The first dilemma divorcing parents will face is how and what to tell their children. Said Abdel-Azim, a professor of psychiatry at Cairo University, highlights that while children can be helped, "they can never be spared". Therefore he advises parents to accept the fact that there is no pain-free divorce, neither for themselves nor their children. "Divorcing parents must find the language and words that suit the age of their child. For a young child simplicity and a minimum of details is best. Older children, however, need to know quite quickly how the break up will affect them in a practical way. For example, will it mean a change of school and will they be moving from their house," explained Abdel- Azim.

Shehab, a 12-year-old boy whose parents divorced when he was seven, says that he does not "really trust anyone. I am afraid they will run off like my father did". He wonders whether he was the reason he left.
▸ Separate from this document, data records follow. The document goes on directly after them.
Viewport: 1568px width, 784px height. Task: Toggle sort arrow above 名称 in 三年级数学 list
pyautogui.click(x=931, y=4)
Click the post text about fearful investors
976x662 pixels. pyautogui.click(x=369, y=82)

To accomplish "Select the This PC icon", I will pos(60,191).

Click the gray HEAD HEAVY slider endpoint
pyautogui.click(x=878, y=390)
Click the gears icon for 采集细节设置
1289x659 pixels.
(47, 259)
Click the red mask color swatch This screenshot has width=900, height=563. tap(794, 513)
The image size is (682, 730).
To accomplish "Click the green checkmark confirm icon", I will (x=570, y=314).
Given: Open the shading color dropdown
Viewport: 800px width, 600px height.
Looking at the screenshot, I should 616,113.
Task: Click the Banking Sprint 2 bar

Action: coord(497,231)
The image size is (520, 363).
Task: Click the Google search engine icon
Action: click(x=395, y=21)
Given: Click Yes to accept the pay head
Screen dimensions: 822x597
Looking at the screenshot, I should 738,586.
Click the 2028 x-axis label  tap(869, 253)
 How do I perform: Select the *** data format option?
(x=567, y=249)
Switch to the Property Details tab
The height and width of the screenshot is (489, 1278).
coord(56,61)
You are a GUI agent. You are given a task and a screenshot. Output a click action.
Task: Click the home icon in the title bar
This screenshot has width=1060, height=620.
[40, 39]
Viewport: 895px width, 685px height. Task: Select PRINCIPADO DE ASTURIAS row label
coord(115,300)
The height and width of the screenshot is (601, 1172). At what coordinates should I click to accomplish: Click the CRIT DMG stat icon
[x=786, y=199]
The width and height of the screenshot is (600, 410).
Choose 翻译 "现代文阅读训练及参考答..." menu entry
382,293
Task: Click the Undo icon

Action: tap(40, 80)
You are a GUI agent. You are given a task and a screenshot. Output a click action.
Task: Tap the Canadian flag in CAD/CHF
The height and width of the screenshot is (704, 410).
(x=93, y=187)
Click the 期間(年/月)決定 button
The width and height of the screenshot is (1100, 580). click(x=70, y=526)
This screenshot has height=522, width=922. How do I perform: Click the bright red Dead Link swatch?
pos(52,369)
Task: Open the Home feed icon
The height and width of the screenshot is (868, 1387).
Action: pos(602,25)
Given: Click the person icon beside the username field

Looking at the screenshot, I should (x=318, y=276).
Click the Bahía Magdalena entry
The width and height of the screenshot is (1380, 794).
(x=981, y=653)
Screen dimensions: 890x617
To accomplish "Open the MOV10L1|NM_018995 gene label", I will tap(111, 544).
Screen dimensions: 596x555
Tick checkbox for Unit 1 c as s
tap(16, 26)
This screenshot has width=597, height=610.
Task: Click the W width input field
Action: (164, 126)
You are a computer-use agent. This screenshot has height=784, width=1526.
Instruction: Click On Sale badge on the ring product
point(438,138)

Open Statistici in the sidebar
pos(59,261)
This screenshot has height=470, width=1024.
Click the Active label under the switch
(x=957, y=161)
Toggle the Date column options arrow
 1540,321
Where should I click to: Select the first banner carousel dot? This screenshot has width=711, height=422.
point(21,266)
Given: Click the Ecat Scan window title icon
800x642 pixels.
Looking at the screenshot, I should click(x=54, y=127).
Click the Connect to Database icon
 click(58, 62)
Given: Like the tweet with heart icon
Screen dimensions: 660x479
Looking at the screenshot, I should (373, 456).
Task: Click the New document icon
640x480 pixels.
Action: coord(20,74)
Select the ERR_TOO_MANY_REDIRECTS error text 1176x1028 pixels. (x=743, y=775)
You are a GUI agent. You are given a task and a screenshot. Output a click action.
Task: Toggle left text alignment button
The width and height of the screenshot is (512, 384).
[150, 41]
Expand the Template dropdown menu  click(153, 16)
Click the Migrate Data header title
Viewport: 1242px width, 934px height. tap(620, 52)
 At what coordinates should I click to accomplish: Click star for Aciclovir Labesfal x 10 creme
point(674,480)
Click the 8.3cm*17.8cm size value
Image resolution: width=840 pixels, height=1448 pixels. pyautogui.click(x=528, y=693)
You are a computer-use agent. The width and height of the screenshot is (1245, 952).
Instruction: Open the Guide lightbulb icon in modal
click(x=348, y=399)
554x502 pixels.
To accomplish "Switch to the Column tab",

According to Bassima Hemeda, owner of a summer school nursery, these questions appear frequently among children. "Even when children know it was not their fault they continue to wonder what they could have done to stop their parents from getting a divorce," she said. Many of the kids who attend her nursery have divorced parents. "Some parents try to brainwash their kids into thinking that divorce is not going to affect their lives. In reality, these are the kids suffering the most from feelings of loss and anger," Hemeda said. She explained these feelings are a result of illusions they are forced to digest by their parents.

Some adults like to believe that young children are unaware of what is really going on around them. Nothing could be further from the truth. "It comforts some parents to believe that if a mother or father leaves the home, the child will not suffer in any way. It is a way of consciously or unconsciously protecting themselves from knowing about their children's pain," Hemeda said.

And while children may seem to acclimatise themselves to the conditions of divorce, parents should note that in most cases they will not let go of the dream that their parents will get back together.

Fourteen-year-old Soha Ahmed, whose parents divorced when she was almost three and lives happily with her step-parents and their families, admitted that whenever one of her parents has a marriage problem she entertains thoughts of them getting back together. "I immediately have this fantasy that a second divorce will occur, followed by the second divorce of the other parent, and then my parents would remarry," Ahmed said.

While children are often able to overcome the day-to- day tension of shuffling from house to house, they still experience considerable pain around holidays and special occasions. Children also continue to struggle with whom to share their time, the mother or the father, the one whom they live with or the other who they see occasionally.

Specialists agree that the key to helping a child overcome divorce is for the divorced couple to adopt cooperative rather than antagonistic relations with each other after the divorce.